- _What is expected_:
Format the lines of the data below, from the line containing "The height and width of the screenshot is (815, 1517)." through the line containing "center [133, 205].", inclusive, as a JSON list of strings, one string per line, omitting any blank lines.

___ Records for the task ___

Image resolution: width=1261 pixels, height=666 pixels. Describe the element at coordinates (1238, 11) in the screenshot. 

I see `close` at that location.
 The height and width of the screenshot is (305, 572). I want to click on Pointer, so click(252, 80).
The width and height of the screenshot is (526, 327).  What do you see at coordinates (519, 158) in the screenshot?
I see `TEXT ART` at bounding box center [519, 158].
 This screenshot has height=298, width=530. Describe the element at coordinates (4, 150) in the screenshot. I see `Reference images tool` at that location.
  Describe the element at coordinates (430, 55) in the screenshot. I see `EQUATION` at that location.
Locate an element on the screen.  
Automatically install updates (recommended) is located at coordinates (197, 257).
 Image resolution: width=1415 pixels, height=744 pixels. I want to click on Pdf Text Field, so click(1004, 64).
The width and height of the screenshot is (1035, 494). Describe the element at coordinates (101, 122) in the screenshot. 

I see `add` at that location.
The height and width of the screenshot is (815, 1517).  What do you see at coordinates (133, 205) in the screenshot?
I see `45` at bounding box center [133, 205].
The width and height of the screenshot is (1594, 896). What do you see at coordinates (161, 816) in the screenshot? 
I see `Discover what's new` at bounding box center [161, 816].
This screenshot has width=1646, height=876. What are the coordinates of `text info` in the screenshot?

___

- _Exercise output_:
[
  "The height and width of the screenshot is (815, 1517).  What do you see at coordinates (133, 205) in the screenshot?",
  "I see `45` at bounding box center [133, 205]."
]